__Exercise__: Reproduce from the records below, with no pictures, exactly the lines between the one containing "Click the 6bps value in second row" and the one containing "Task: Reply to the '没碰到过这种事情' comment", inclusive.

__Records provided__:

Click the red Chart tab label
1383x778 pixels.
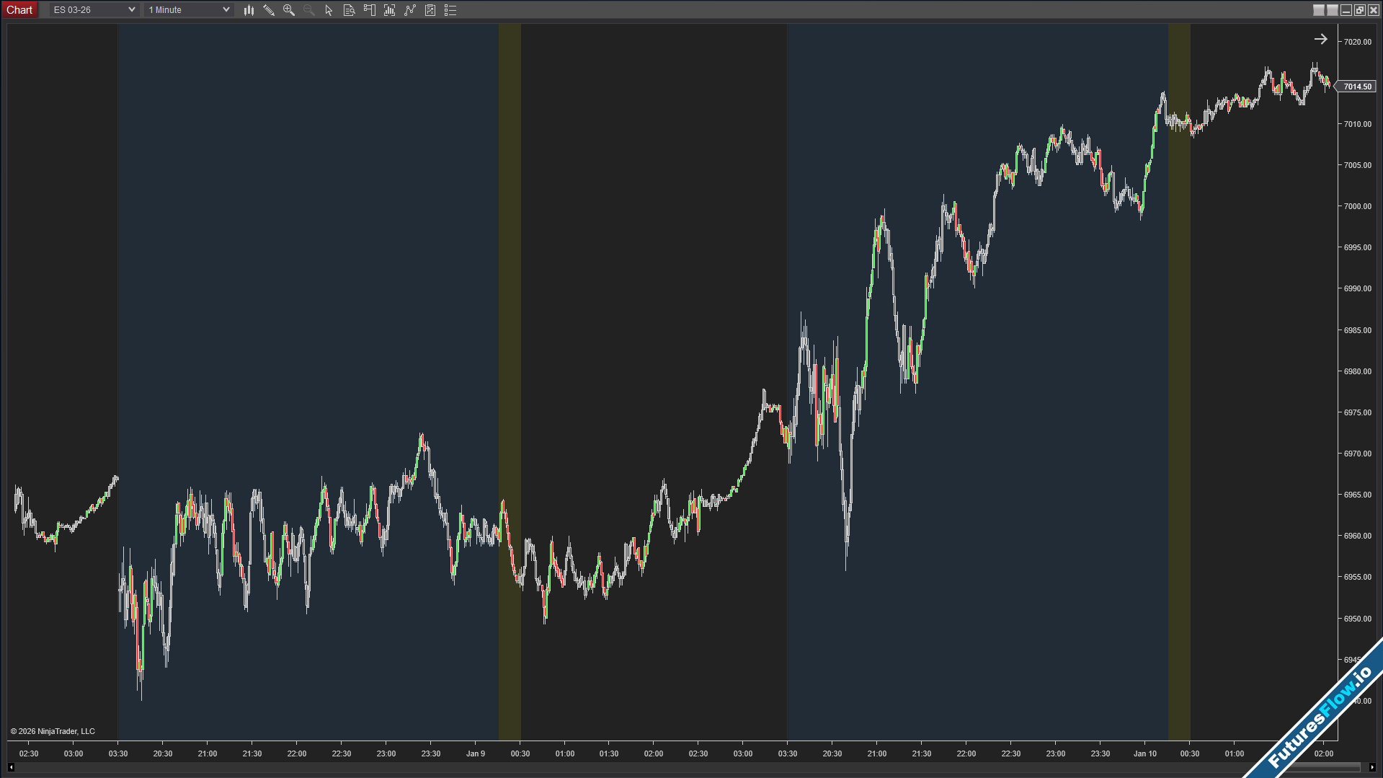19,10
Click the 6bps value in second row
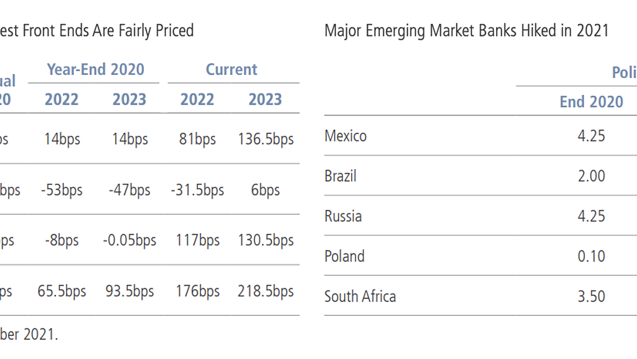The image size is (637, 359). [x=266, y=190]
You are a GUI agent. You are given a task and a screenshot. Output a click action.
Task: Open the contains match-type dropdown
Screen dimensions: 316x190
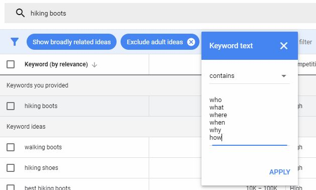[250, 76]
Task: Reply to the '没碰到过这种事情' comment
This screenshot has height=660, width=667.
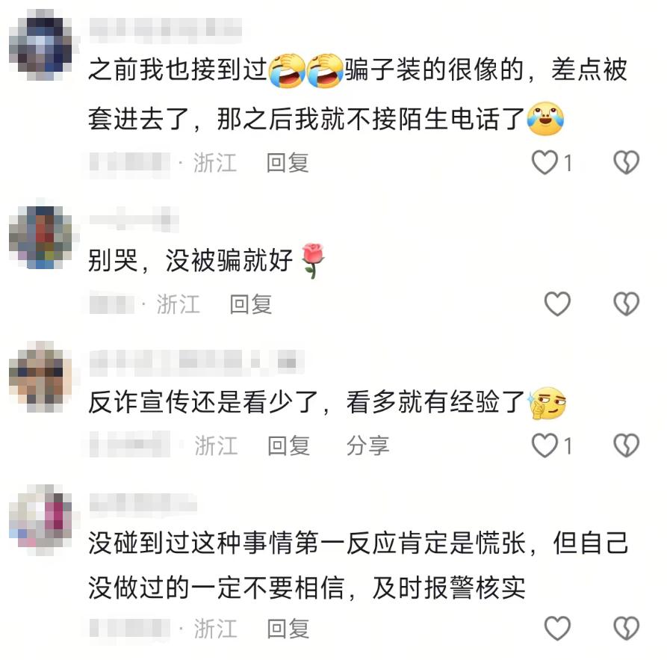Action: coord(288,629)
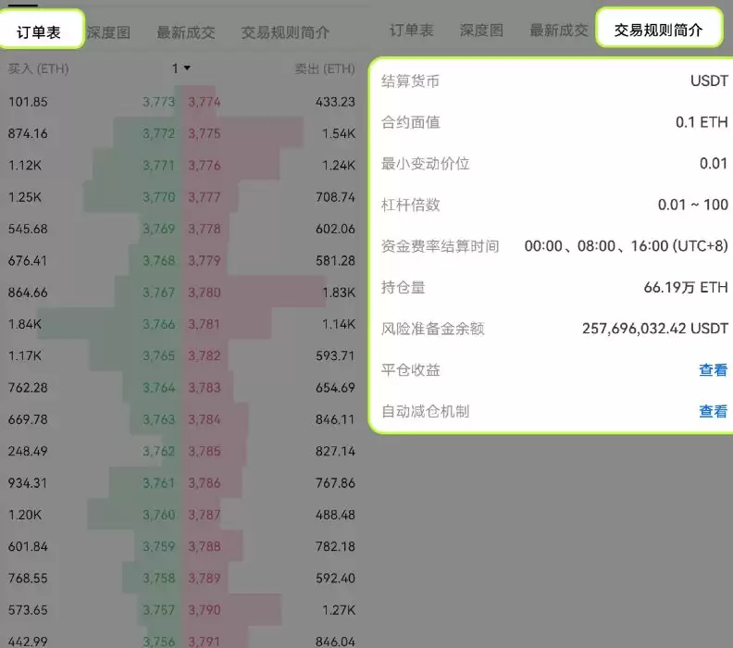Screen dimensions: 733x648
Task: Click 查看 link for 自动减仓机制
Action: (x=713, y=411)
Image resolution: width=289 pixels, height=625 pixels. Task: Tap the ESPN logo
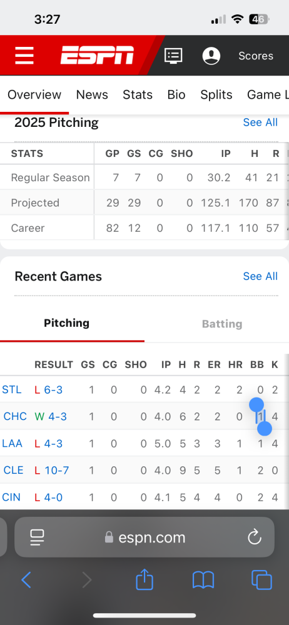(x=97, y=55)
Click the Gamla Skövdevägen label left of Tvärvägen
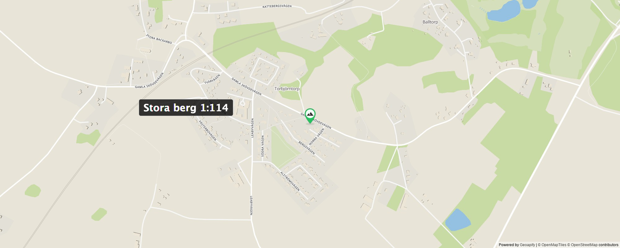This screenshot has height=248, width=620. tap(149, 81)
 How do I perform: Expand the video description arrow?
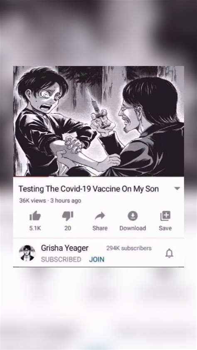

__Exercise response__:
Click the 6bps value in second row
The image size is (637, 359). [x=266, y=190]
You are a GUI agent. You are given a task and a screenshot. Output a click action.
Task: Open the contains match-type dropdown
Screen dimensions: 316x190
[250, 76]
Task: Reply to the '没碰到过这种事情' comment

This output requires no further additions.